Try it: Copy out the entries below exactly as they stand, but only from the line containing "Task: Decrease Elephant" through the line containing "This screenshot has width=220, height=308.".

Information provided:

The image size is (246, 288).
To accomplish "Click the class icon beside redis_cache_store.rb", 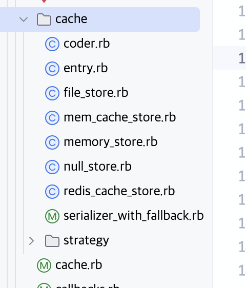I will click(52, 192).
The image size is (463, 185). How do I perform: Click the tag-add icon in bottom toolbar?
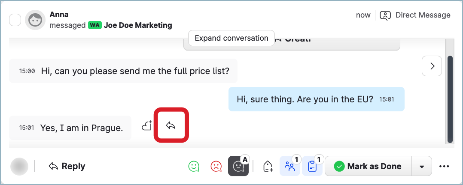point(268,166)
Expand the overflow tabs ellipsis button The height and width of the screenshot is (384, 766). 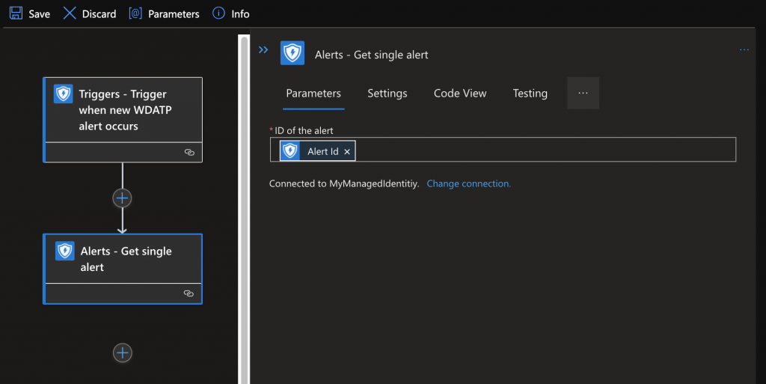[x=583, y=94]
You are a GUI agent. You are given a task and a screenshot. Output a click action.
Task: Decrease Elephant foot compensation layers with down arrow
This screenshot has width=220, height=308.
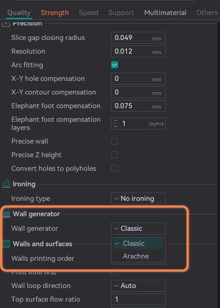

==

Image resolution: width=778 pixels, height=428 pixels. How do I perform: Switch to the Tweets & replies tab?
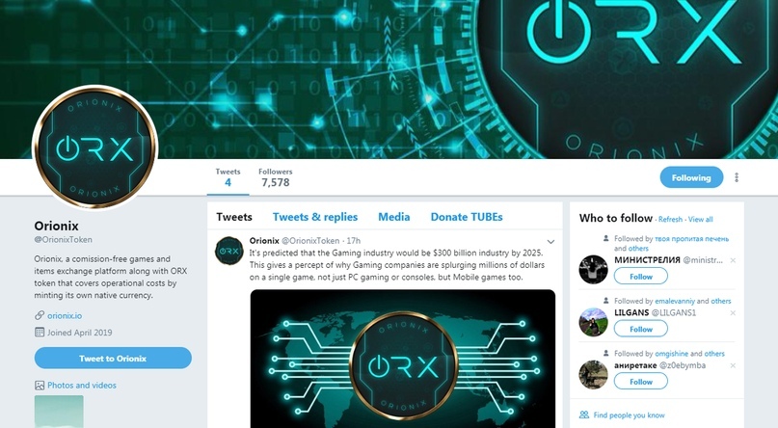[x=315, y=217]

...

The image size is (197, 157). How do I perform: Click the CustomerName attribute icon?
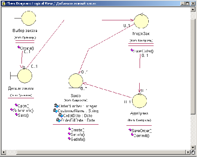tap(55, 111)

Solution:
Task: Decrease Elephant foot compensation layers with down arrow
This screenshot has width=220, height=308.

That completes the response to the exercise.